▶ [To be done] In the notes below on models and optimization, which loss function is called the most commonly used for classification?

START Text provided

###### Models and Optimatization
Models have parameters, hyper-parameters/ad hoc, and they all need to be fitted.

Model fitting/Optimizaiton: find the best solution from a set of feasible solutions.

How do we define the best solution?

Loss function: $\mathscr{L}$

$w^* = min_w\mathscr{L}(f(w,x),t)$ for $w = (w_1, w_2,...w_m)$

Example: Regression $min_{x\in\mathscr{R^n}} \sum_{i=1}^{m}(f(w,x_i)-t_i)^2$

Quadratic Loss function: sum-of-squares differences between output and target

Parameters: weights w

Hyper-parameters: model choices in f()

E.g., linear regression, no. of hidden layers and no. of nodes in each in a neural network

###### Loss functions
- what do we want to minimize?
- what do we want to do?
- Supervised learning
- minimize the difference between the output and the target
- averaged over all the training data
- 2 kinds of output: continuous (regression), and binary or discrete (classification)

###### Generalization
- We want to minimize the error on data we don't know
- We have training data
- We want the algorithm to work well on other (related) data (e.g., from the same probability distribution)
- In other words, we want the algorithm to generalize from the training data to all examples
- That's what validation aims to do. If you don't have enough data: cross-validation

###### Loss functions
- [Regression] Quadratic loss (sum-of-squares): $\mathscr{L} = (f(w,x)-t)^2$
- [Regression] Binary loss: $\mathscr{L}$ = 0 if x = t, or 1 otherwise
- [Classification] Hinge loss: $\mathscr{L}$ = max(0,1 - yt) , support Vector Machine (actually a constrained optimization problem)
- [Classification] Cross-entropy: $\mathscr{L} = -tlogy - (1 - t)log(1 - y)$
   - most commonly-used loss function for classification
   - this is a comparison of probability distributions (c.f., Kullback-Liebler Divergence)

END Text provided
START Collected data

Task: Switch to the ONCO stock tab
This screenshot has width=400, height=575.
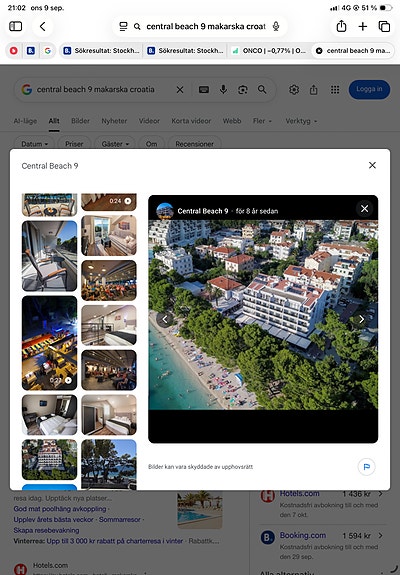Action: pos(269,51)
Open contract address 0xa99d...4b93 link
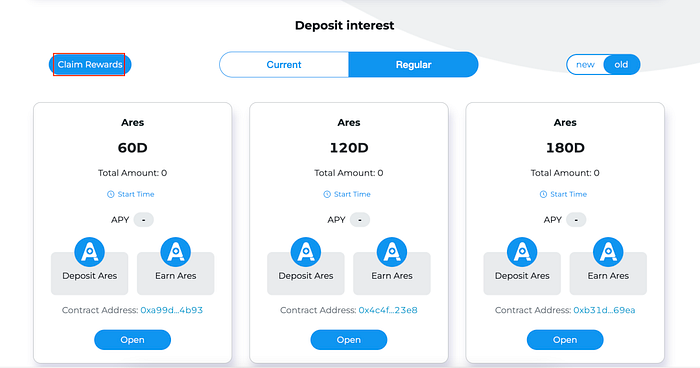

END Collected data

▶ [Final result] Cross-entropy